Jeff Register
6 June 2021
Johns Hopkins University Data Science Specialization
Capstone Project
The objective of the Johns Hopkins University Data Science capstone project is to create a “next word” predictor, similar (but not identical) to how a mobile phone or Google search “suggests” the next word when you are typing.
The Next Word Predictor (link) is a web-based application which an English-speaking user can interact with the prediction model.
The application has 2 key requirements for the Next Word Predictor to be considered a success:
reasonably accurate (i.e., the suggested next word are rationally expected for an English-speaking person)
responds quickly so that the user is not waiting for a response from the application
Using the Next Word Predictor is easy.
Simply start typing in the text box
App suggests up to 3 words which to continue the user's thought.
Suggested words appear below the text box and are in bold blue. The phrase which the user has typed appears before the suggested word
In addition, a frequency percentage appears next to each suggestion which shows percentage of time that the suggested next word appears in this context.

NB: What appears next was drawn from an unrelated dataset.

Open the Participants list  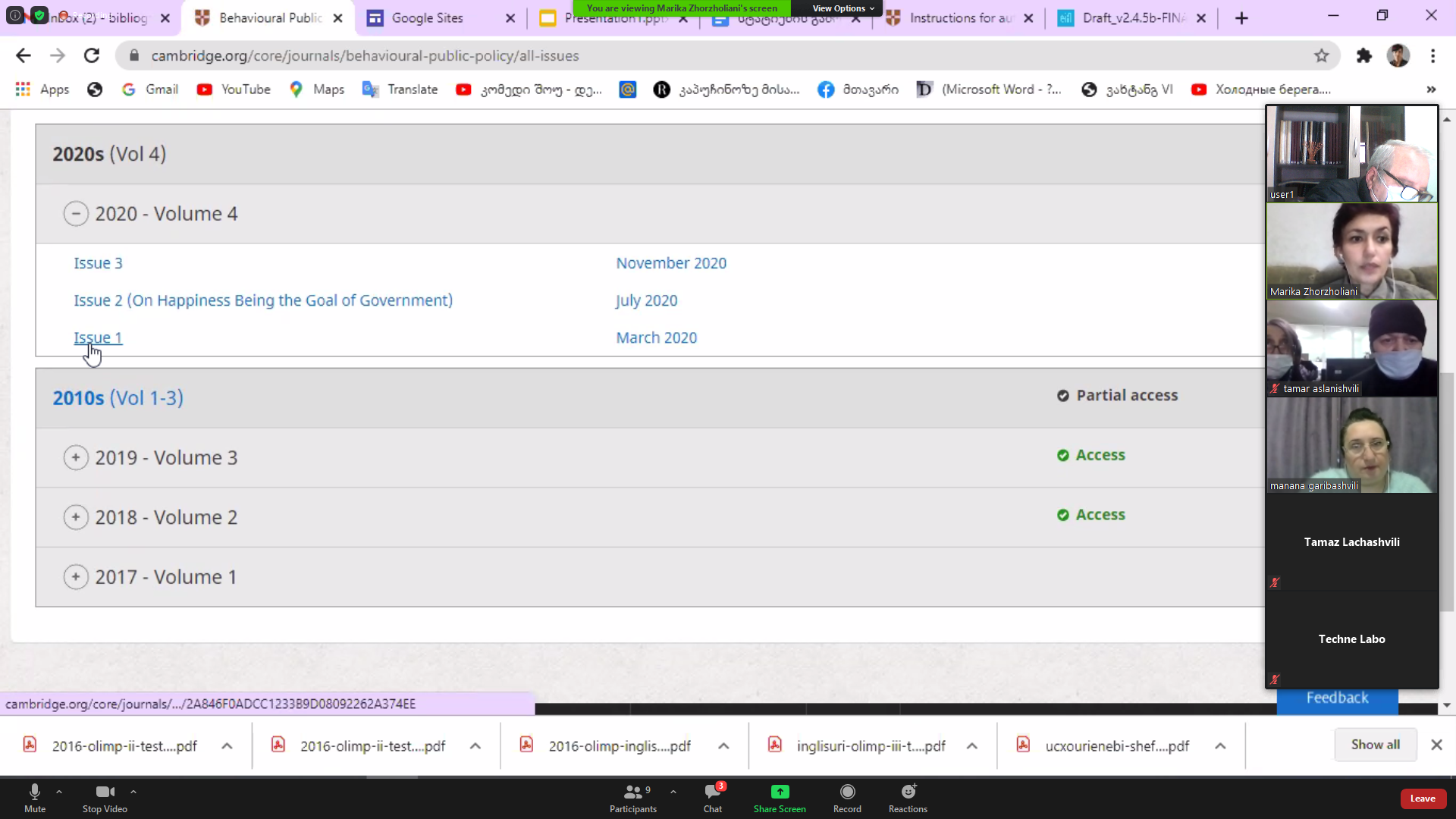tap(632, 792)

To build the predicting model, extracts of three (3) English text sources provided by JHU and Swiftkey are used as the representative “normal” English language/speech.
These raw text sources are input into the R natural language processing (NLP) quanteda package to “normalize” the text for analysis.
N-grams represent sequences of tokens (words) which occur within text extracts. 2-gram, 3-gram and 4-gram sequences have been generated.
A simple Markov model is the prediction engine (see figure).
The last n-1 words are taken from the user input string and used to match with the search terms.
1. If a match is found, the highest Kneser-Ney estimates are selected and returned.
2. If no match, then the number of words from user input string is reduced by 1 and the search is repeated.